**Stated exercise:**
Put the records from the line containing "Click the Install our Apps link" through the end of the records into a JSON list of strings, one string per line, with blank lines dropped. Leave the pictures out of the list.

**Records shown:**

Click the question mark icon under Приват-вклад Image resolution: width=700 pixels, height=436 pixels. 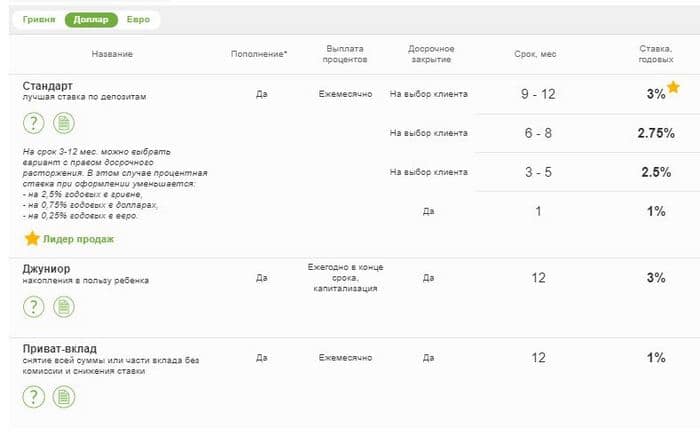34,397
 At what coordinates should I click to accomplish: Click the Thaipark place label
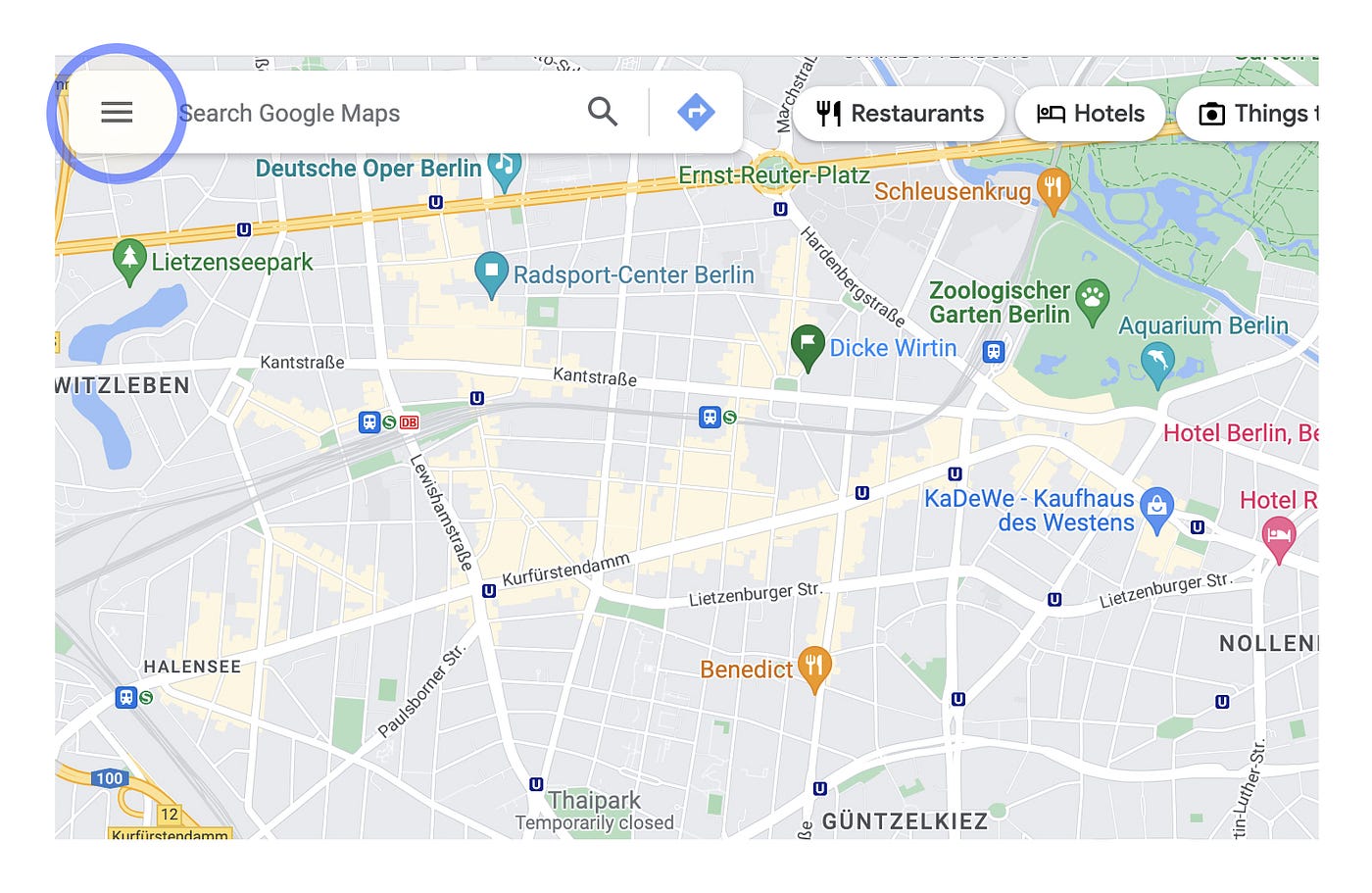(594, 800)
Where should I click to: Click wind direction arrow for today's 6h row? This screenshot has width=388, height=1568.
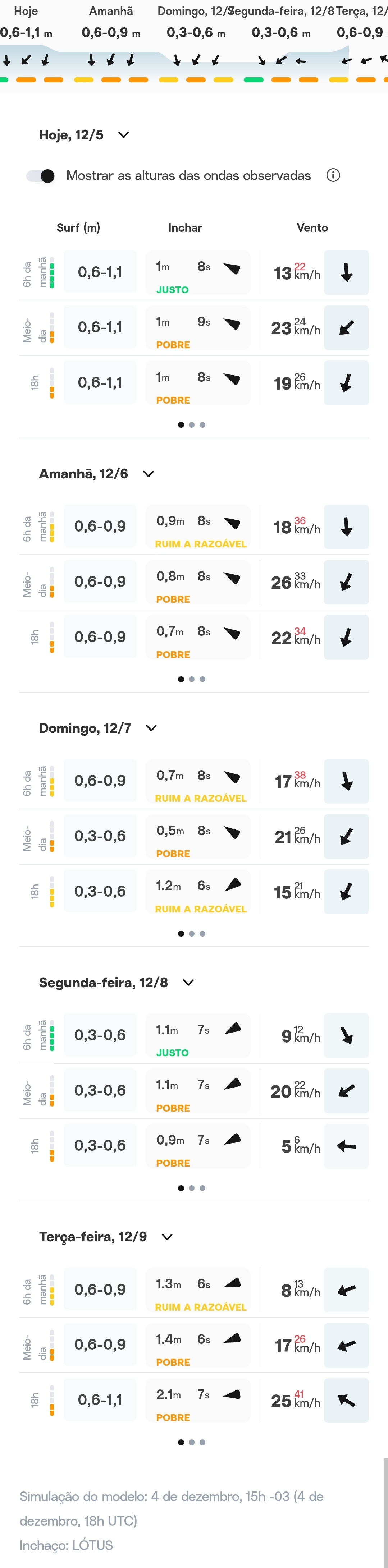(x=346, y=273)

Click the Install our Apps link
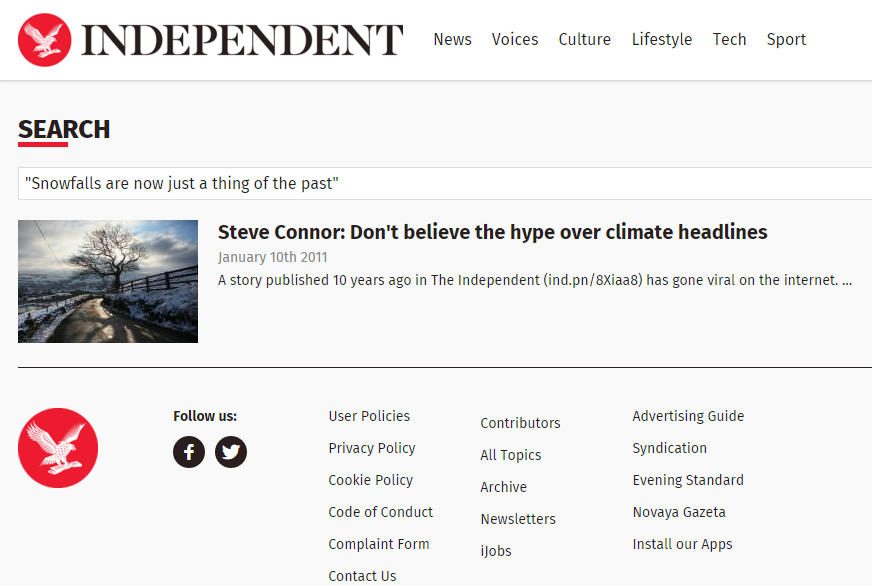(x=682, y=544)
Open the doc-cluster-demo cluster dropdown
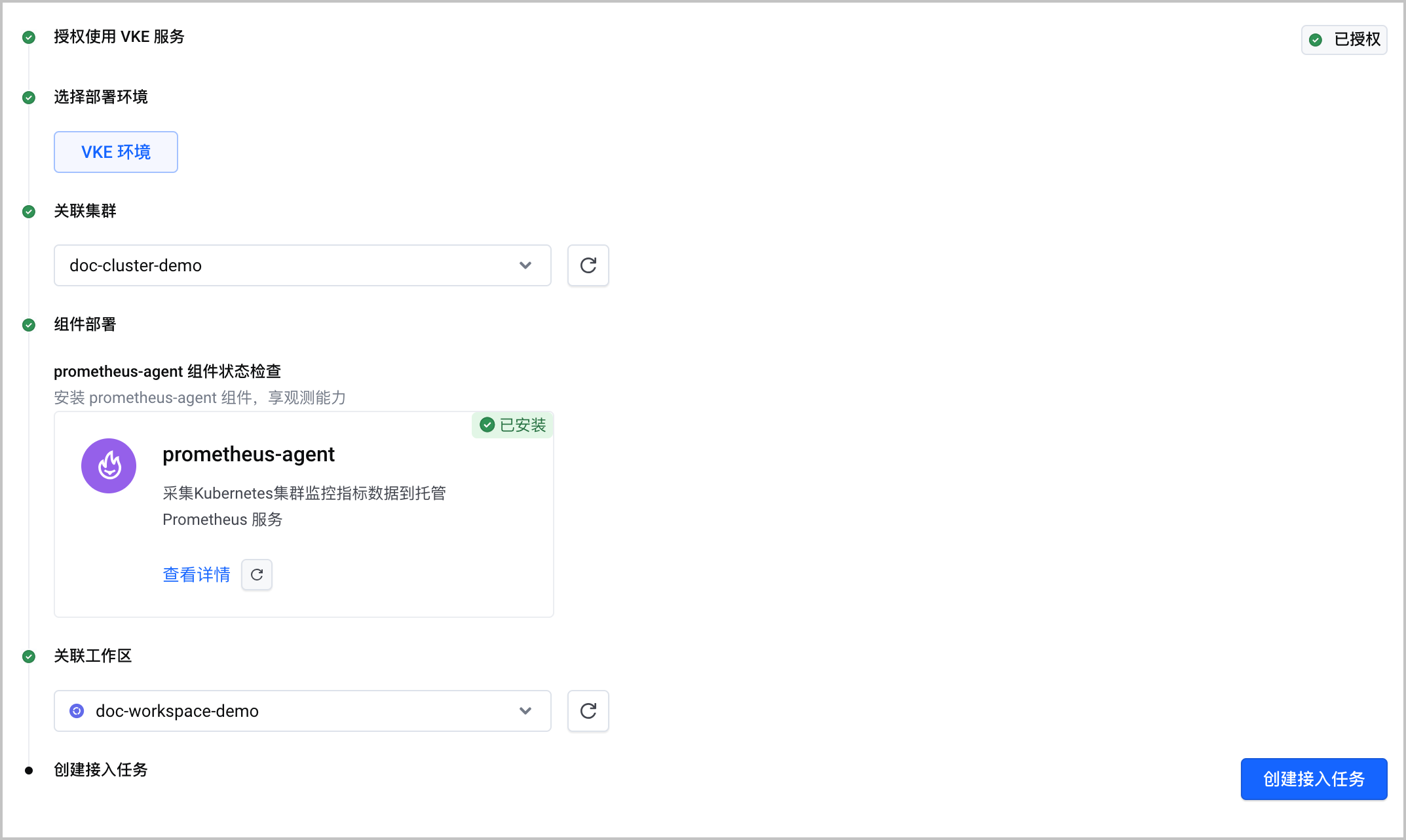 [303, 265]
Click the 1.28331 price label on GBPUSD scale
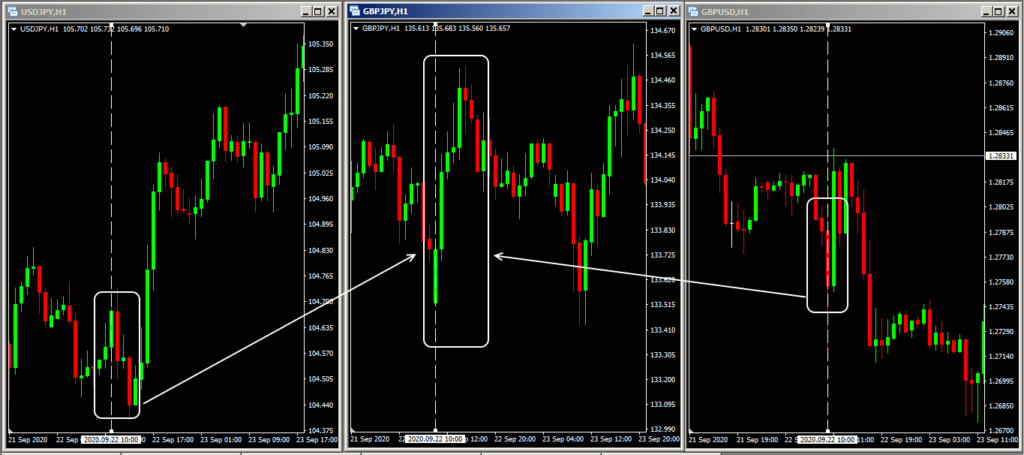Image resolution: width=1024 pixels, height=455 pixels. pyautogui.click(x=1001, y=156)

**Answer for the task:**
[
  "Click the Install our Apps link",
  "(x=682, y=544)",
  "Open the doc-cluster-demo cluster dropdown",
  " [303, 265]",
  "Click the 1.28331 price label on GBPUSD scale",
  "Image resolution: width=1024 pixels, height=455 pixels. pyautogui.click(x=1001, y=156)"
]